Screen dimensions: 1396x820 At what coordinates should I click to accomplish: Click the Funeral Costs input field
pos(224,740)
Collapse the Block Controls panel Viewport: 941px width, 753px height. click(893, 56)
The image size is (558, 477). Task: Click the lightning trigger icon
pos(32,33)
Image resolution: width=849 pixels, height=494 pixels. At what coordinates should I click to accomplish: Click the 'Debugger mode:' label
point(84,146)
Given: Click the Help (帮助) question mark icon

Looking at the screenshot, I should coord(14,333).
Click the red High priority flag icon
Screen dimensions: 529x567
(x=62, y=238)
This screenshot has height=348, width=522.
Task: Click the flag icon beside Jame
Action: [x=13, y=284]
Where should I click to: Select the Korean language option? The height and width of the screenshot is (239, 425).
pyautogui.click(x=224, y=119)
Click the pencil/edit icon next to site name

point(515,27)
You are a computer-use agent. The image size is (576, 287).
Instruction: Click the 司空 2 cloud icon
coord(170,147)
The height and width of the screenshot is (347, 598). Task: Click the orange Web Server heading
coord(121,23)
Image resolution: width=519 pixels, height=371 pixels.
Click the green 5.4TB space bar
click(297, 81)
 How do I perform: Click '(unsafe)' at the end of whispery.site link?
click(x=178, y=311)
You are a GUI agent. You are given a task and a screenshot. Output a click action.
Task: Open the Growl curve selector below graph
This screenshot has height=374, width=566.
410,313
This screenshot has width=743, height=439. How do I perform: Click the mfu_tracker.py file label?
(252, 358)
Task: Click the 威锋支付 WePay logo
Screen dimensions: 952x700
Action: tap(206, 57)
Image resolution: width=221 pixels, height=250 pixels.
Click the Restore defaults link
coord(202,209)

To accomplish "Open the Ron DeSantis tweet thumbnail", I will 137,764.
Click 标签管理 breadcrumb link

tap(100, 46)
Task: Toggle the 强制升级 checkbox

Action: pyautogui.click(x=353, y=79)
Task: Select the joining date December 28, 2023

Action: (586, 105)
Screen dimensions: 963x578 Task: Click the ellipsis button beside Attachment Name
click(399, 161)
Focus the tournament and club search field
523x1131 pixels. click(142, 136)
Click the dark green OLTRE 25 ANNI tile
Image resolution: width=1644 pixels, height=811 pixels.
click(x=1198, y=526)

Task brief:
Pull out each line of the entries that contains "agent".

Response area:
You are a computer-use agent. The image size is (576, 287).
You are a GUI agent. You are given a task and a screenshot. Output a click action.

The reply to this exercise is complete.